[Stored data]
=-=-=
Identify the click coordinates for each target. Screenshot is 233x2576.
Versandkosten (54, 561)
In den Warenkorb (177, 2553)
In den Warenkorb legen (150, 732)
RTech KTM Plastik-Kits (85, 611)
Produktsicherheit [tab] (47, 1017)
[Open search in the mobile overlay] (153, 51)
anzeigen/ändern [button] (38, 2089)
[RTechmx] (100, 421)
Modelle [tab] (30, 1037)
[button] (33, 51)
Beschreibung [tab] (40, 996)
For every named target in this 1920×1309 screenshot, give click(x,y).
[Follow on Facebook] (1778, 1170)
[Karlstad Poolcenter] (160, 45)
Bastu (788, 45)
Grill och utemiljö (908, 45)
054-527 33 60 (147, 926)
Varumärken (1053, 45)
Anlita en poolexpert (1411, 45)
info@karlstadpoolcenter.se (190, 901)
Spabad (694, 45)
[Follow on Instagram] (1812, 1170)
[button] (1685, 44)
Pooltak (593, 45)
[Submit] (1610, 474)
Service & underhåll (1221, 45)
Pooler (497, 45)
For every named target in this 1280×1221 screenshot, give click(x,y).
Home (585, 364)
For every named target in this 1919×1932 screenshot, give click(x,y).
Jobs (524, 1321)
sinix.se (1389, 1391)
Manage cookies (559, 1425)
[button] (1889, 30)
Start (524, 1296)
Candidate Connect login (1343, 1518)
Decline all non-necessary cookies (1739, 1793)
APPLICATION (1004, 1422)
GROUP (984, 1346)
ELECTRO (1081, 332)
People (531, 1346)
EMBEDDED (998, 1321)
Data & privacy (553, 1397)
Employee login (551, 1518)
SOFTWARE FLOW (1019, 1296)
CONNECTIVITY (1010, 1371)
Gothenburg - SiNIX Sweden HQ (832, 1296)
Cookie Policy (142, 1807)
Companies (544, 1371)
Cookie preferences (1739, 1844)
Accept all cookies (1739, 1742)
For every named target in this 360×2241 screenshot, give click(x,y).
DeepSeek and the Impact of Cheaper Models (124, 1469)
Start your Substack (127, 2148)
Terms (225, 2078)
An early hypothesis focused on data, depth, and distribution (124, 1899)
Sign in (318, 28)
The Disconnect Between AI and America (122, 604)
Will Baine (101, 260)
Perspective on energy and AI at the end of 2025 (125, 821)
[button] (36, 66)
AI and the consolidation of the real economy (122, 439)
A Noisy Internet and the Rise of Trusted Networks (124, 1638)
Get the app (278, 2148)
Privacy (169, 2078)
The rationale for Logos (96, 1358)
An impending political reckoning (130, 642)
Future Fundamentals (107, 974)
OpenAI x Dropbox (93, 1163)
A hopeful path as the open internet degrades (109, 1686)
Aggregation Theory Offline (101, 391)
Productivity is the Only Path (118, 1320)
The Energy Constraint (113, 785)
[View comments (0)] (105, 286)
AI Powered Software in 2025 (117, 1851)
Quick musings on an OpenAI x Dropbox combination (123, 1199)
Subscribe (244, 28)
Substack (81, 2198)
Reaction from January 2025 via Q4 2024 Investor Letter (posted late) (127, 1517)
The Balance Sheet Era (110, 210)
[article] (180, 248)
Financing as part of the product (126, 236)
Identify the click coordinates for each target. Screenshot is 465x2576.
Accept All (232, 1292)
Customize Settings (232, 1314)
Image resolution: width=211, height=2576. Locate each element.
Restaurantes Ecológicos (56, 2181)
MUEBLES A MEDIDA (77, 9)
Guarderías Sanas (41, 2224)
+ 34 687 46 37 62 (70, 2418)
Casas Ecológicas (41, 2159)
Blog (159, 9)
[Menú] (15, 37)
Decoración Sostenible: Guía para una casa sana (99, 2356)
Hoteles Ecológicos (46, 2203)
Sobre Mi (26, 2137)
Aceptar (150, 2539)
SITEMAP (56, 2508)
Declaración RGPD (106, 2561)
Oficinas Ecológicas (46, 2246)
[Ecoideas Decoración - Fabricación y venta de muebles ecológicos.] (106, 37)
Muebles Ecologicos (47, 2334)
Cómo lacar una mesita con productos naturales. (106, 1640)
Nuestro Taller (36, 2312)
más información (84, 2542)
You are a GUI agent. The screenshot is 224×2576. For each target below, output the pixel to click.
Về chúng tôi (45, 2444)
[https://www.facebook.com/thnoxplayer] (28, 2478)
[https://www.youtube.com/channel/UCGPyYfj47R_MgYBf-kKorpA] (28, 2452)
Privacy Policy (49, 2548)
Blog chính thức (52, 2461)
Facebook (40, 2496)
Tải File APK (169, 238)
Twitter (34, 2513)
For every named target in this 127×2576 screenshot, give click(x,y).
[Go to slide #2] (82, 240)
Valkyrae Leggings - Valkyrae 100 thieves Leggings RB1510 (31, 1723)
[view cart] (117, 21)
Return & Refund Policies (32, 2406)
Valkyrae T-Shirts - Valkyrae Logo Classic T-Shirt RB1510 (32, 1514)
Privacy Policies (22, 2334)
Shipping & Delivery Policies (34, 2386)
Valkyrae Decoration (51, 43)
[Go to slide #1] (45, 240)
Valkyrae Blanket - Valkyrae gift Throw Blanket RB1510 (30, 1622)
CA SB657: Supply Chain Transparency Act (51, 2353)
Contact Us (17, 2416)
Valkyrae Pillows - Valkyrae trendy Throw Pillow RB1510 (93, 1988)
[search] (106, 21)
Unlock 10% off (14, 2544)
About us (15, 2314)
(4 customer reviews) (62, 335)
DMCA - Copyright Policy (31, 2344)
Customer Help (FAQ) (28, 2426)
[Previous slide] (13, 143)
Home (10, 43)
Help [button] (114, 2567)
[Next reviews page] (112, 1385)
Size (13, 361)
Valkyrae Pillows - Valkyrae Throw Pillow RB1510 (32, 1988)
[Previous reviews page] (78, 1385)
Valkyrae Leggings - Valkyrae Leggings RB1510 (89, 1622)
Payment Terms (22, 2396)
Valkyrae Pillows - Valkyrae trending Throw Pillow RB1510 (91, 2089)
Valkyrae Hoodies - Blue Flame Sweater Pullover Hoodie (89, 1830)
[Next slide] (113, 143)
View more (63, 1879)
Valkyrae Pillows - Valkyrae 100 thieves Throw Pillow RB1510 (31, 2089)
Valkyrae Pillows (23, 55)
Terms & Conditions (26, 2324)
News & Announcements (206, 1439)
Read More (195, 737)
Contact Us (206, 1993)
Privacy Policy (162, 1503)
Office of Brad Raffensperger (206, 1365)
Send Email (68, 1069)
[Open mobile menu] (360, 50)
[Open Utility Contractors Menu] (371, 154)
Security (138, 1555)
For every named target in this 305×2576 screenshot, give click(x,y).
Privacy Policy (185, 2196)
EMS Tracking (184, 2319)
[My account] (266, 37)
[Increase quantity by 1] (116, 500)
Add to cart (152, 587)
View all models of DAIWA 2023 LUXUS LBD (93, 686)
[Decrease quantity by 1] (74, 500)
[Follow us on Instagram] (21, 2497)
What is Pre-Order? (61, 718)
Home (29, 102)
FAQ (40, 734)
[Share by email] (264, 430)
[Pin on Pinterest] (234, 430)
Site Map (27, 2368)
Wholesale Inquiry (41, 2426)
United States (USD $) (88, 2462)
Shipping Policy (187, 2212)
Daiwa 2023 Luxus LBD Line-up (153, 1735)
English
=-=-=
▶ [TASK TO COMPLETE]: Go through the data above and count the lines that hold "this". Respond with the number and no other words.

▶ [EXERCISE SOLUTION]: 6